The UK solar PV market only started to emerge properly in 2010 but grew rapidly between 2011 and 2015. Since 2015, the government has introduced major cutbacks for solar PV support schemes, including the early closure of the RO scheme to solar PV (mainly affecting ground-mounted installs), the exclusion of solar PV from CfD auctions and a drastic reduction in FiT rates (affecting rooftop installs) in early 2016, followed by the closure of the scheme at the end of March 2019. This has caused solar PV installations to plummet and significant fluctuations in deployment, with peaks in deployment evident just prior to the various deadlines of government support schemes. Unsurprisingly, this has posed significant challenges to the industry.

With all government support now removed, the UK solar PV market is moving into a post-subsidy phase. While market conditions will remain challenging in the short term, there is optimism for strong growth to return to the subsidy-free UK solar PV market, reflecting continuing falling costs, innovation in solar-plus-storage systems and the emergence of innovative finance and business models.

Covered in this Report

For the purposes of this Report, Mintel has used the following definitions:

The Report covers three main markets for solar PV in the UK: domestic, building-mounted (commercial and non-domestic buildings) and ground-mounted (also referred to as large-scale or utility-scale).

Solar power is the conversion of sunlight into electricity, either directly using photovoltaics (PV) or indirectly using concentrated solar power (CSP). Concentrated solar power systems use lenses or mirrors and tracking systems to focus a large area of sunlight into a small beam. Photovoltaics convert light into electric current using the photoelectric effect. As of 2019, there are no CSP plants in the UK and none announced, with the market monopolised by photovoltaics.

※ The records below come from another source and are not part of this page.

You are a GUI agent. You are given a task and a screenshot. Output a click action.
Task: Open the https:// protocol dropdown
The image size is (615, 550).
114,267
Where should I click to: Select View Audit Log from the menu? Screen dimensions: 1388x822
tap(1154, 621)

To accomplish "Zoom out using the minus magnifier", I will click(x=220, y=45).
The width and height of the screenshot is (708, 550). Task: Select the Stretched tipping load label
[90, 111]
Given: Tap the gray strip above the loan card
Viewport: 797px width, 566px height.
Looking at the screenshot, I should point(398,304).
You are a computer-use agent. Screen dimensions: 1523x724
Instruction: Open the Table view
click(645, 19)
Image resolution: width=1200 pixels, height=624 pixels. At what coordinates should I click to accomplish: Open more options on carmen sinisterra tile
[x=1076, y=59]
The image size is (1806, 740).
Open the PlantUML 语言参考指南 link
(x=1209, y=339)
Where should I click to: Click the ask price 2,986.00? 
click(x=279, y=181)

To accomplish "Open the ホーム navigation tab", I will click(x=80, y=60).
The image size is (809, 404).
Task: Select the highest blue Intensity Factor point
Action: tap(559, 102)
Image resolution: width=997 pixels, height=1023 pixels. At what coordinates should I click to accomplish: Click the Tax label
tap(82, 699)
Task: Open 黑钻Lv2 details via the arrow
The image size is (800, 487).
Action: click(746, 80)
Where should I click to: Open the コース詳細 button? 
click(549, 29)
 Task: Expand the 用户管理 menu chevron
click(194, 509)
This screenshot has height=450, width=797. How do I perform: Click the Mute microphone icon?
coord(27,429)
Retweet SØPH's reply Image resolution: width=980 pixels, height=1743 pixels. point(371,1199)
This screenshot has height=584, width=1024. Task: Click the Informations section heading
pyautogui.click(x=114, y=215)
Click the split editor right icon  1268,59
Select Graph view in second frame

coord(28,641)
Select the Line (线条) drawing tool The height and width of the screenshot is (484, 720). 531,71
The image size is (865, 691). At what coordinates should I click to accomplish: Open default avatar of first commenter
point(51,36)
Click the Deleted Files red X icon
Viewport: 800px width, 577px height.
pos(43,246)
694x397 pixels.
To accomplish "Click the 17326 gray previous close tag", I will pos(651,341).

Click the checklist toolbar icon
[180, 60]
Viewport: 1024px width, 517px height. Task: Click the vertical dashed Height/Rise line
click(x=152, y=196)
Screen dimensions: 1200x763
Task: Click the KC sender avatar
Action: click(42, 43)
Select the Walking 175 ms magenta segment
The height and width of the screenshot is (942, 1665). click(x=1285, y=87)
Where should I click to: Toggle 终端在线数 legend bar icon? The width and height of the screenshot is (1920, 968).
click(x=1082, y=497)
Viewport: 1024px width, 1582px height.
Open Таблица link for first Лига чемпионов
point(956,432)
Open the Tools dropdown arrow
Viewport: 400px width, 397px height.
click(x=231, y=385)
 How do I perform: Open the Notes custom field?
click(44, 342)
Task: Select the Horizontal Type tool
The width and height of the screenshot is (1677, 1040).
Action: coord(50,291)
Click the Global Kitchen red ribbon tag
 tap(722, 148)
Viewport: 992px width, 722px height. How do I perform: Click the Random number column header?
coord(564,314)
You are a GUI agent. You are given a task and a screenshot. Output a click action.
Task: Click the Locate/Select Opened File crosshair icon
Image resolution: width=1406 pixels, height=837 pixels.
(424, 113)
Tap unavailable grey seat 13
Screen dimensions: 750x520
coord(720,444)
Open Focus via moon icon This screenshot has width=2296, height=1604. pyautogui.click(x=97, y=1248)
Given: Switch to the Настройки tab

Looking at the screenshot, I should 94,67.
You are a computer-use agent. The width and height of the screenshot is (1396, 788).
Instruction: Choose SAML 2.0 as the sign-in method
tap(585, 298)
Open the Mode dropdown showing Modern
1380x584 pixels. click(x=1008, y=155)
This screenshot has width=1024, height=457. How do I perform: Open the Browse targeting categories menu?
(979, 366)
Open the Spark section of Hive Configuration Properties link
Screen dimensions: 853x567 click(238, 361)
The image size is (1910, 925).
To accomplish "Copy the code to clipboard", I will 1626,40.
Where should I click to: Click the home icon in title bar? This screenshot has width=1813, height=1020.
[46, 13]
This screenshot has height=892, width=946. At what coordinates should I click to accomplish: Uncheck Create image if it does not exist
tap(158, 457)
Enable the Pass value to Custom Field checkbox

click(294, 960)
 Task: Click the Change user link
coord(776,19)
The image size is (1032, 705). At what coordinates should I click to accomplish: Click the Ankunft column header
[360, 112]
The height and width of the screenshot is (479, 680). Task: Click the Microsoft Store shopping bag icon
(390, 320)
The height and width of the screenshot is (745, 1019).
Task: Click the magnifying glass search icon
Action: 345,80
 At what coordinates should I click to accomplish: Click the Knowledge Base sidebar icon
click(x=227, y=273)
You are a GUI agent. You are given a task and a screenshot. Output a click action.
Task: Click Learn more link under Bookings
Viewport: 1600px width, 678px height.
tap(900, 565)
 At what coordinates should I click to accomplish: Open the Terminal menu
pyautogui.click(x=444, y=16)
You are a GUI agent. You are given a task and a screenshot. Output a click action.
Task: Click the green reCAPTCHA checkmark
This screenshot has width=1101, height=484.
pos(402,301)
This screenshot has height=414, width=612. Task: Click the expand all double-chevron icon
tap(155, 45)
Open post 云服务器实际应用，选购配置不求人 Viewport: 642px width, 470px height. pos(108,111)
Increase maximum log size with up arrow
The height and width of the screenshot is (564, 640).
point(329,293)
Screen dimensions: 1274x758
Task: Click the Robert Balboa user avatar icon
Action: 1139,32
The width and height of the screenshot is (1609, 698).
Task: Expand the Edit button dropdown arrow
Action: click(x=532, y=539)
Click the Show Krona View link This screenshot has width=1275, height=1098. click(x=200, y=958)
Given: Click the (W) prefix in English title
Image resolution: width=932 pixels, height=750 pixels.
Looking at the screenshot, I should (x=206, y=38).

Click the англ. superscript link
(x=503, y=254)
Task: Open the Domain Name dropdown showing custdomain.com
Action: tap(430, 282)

PV cells are made from layers of semi-conducting material, usually silicon. When light shines on the cell it creates an electric field across the layers. The stronger the sunshine, the more electricity is produced. Groups of cells are mounted together in panels or modules which can be mounted on a roof.

The power of a PV cell is measured in kilowatts peak (kWp), the rate at which it generates energy at peak performance in full direct sunlight during the summer. PV cells come in a variety of shapes and sizes. Most PV systems are made up of panels that fit on top of an existing roof, but solar tiles are also available.

Solar tiles are designed to be used in place of ordinary roof tiles. A system made up of solar tiles will typically cost around double an equivalent panel system, though there is a further saving on roof tiles or slates. Solar tile systems are not normally as cost-effective as panel systems, and are usually only considered where panels are not appropriate for aesthetic or planning reasons.